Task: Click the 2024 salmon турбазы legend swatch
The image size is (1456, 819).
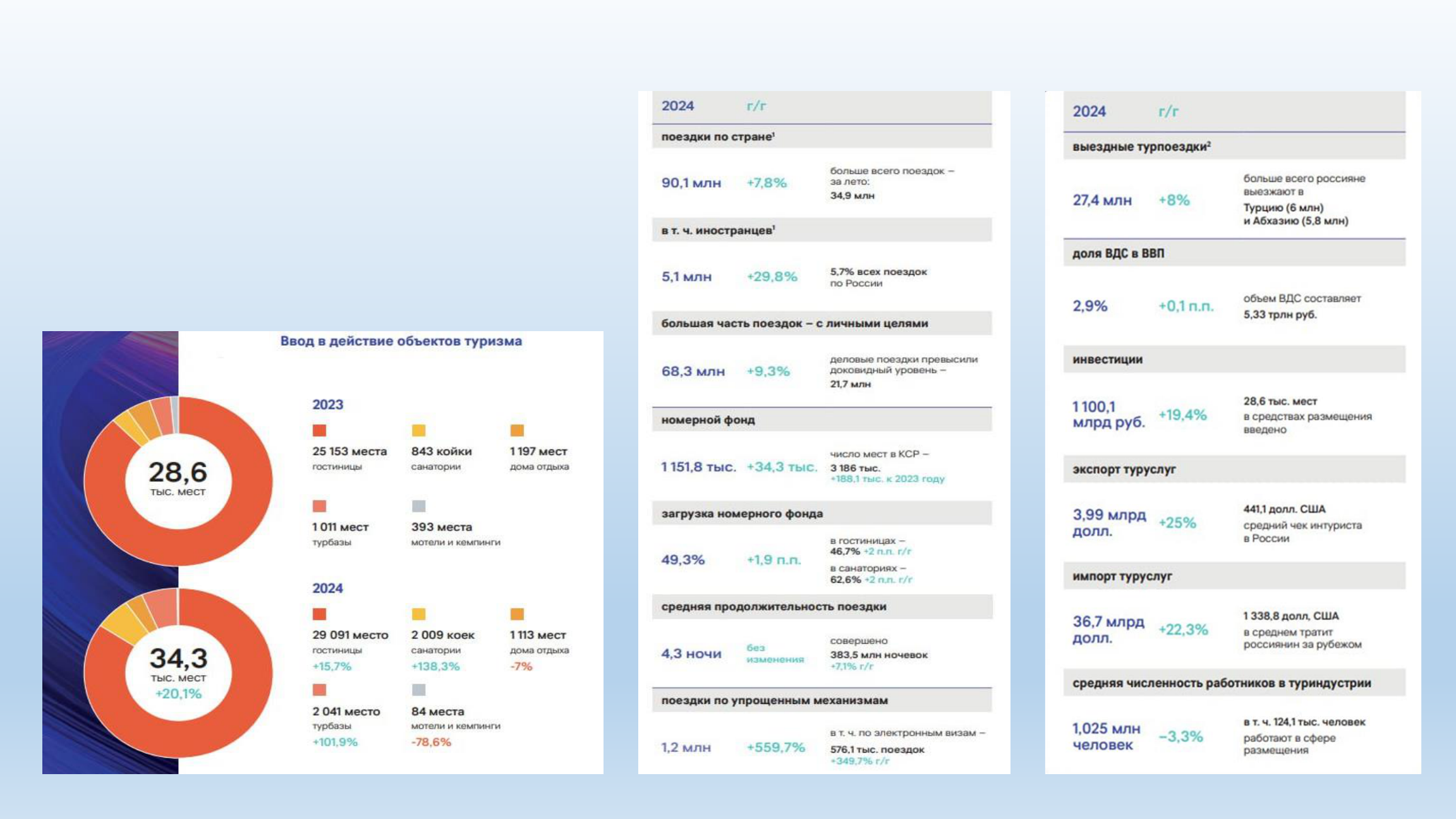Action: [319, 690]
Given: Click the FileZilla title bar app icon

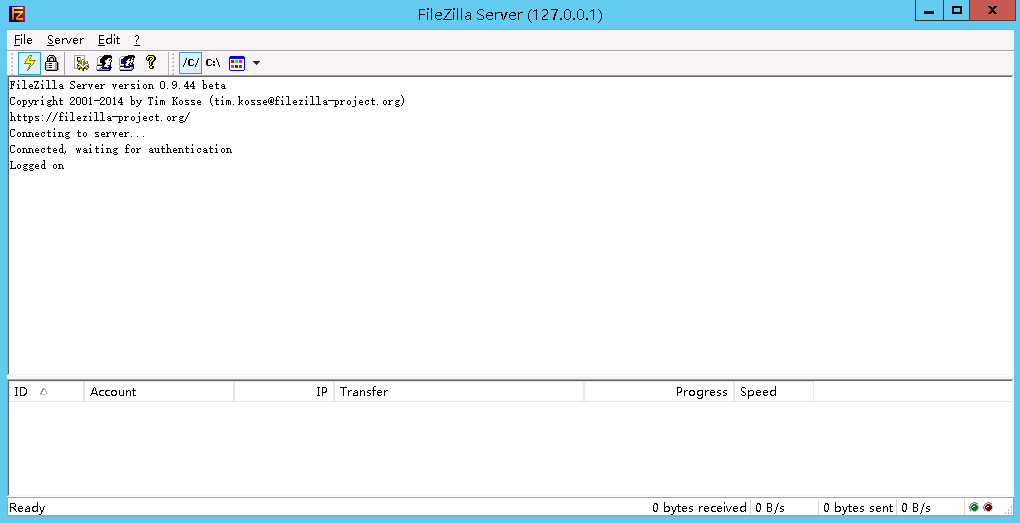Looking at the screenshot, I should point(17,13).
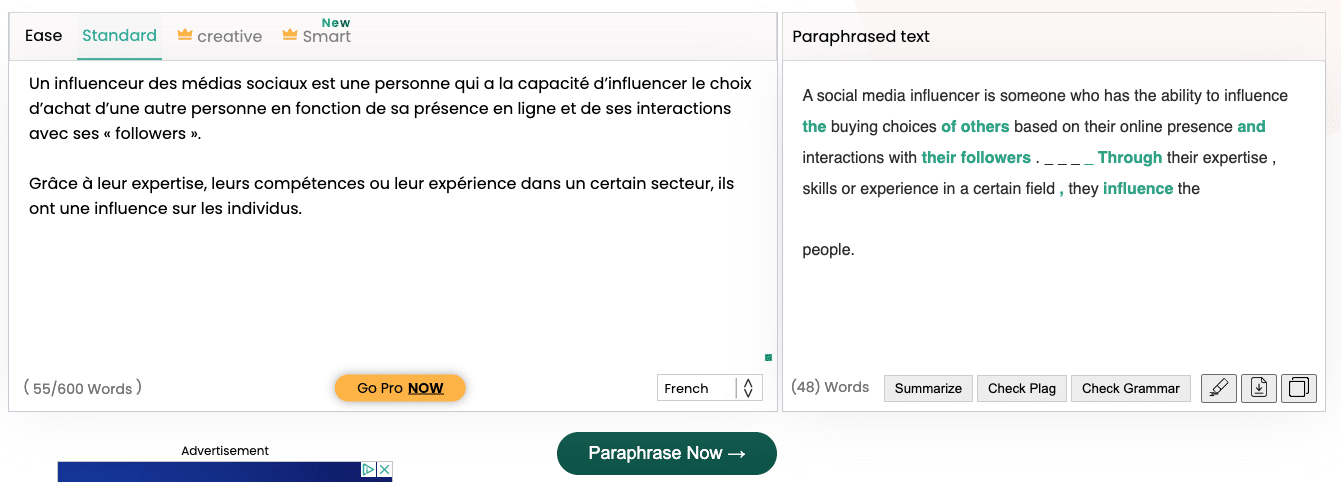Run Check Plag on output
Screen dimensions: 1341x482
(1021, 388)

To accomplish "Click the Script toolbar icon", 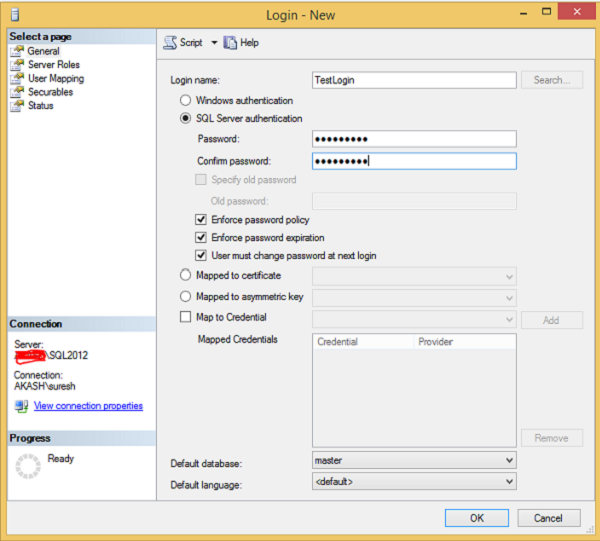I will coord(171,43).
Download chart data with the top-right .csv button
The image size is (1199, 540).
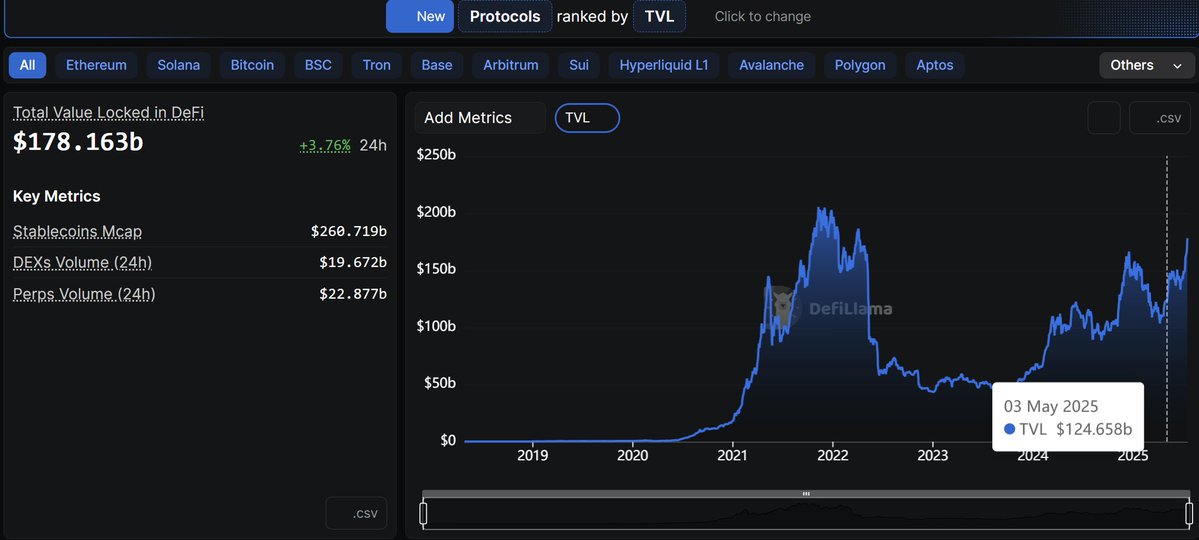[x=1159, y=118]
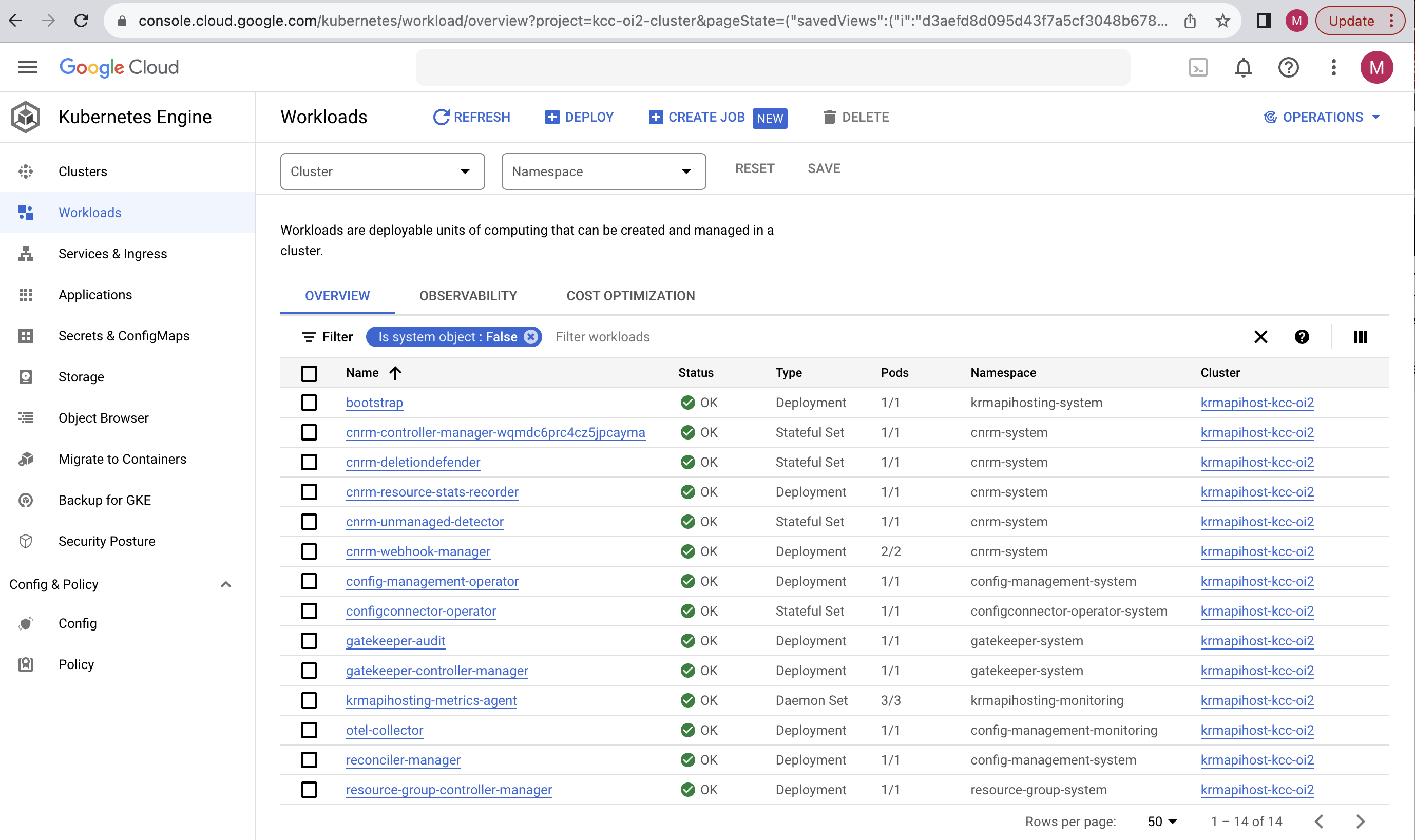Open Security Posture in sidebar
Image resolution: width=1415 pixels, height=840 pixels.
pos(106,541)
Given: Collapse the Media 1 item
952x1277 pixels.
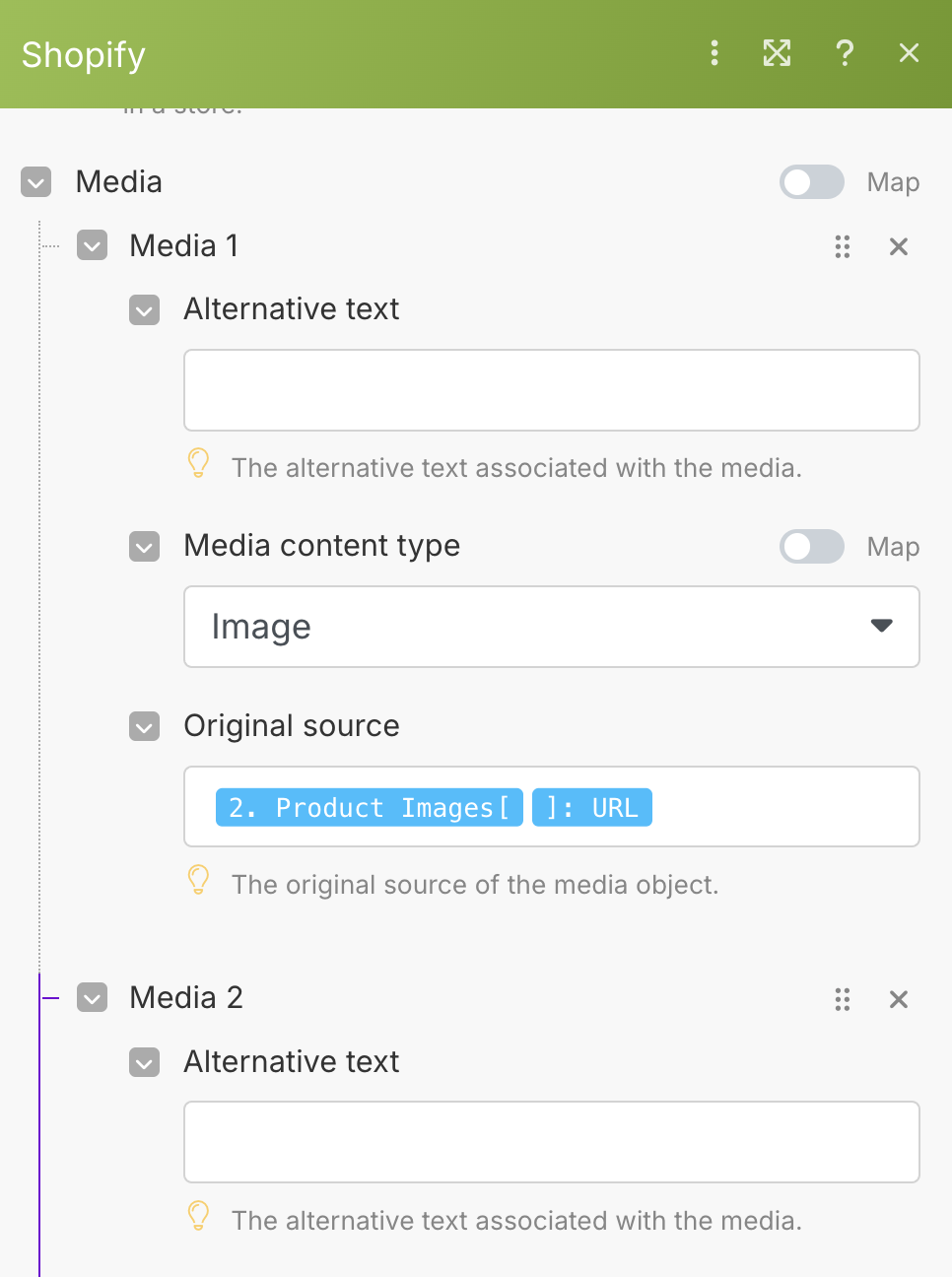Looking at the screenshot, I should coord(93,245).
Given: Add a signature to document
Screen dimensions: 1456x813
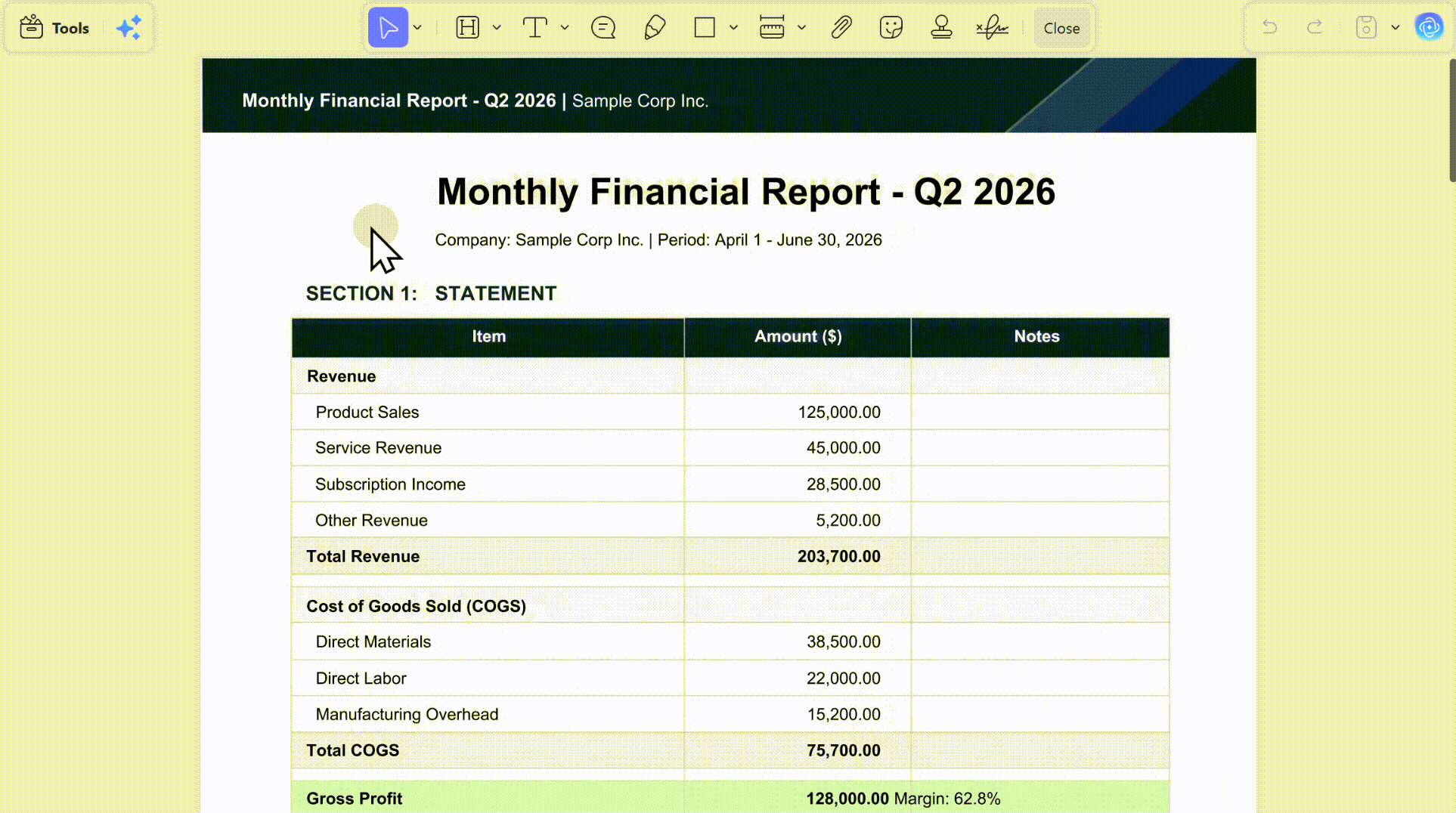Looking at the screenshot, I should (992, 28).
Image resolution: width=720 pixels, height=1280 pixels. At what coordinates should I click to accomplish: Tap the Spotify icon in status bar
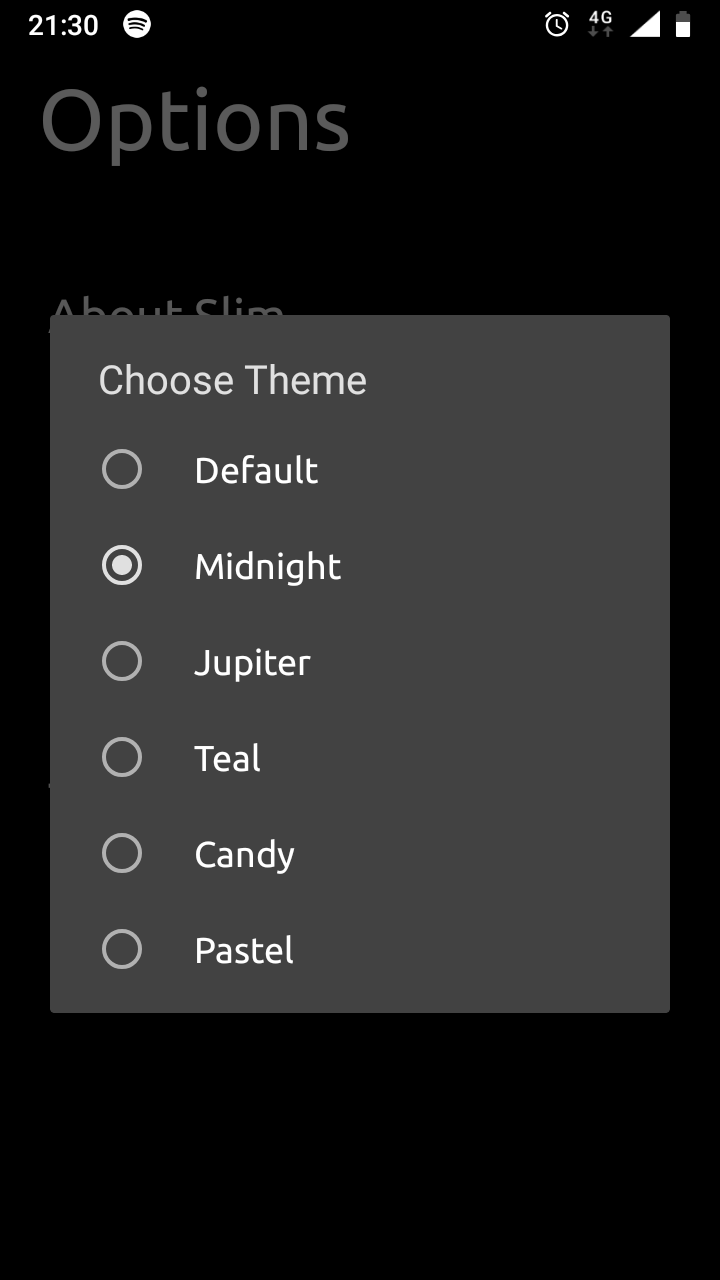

» Given instruction
Rewrite the items from the line containing "Download chart data" through the end, with "document" changed to "file" and nothing else altered. Leave the pictures out.

» The reply
Download chart data with the top-right .csv button
The image size is (1199, 540).
[x=1159, y=118]
Open Security Posture in sidebar
Image resolution: width=1415 pixels, height=840 pixels.
pos(106,541)
Given: Collapse the Media 1 item
952x1277 pixels.
Looking at the screenshot, I should coord(93,245).
Given: Add a signature to file
Screen dimensions: 1456x813
Looking at the screenshot, I should (992, 28).
Image resolution: width=720 pixels, height=1280 pixels. At what coordinates should I click to accomplish: Tap the Spotify icon in status bar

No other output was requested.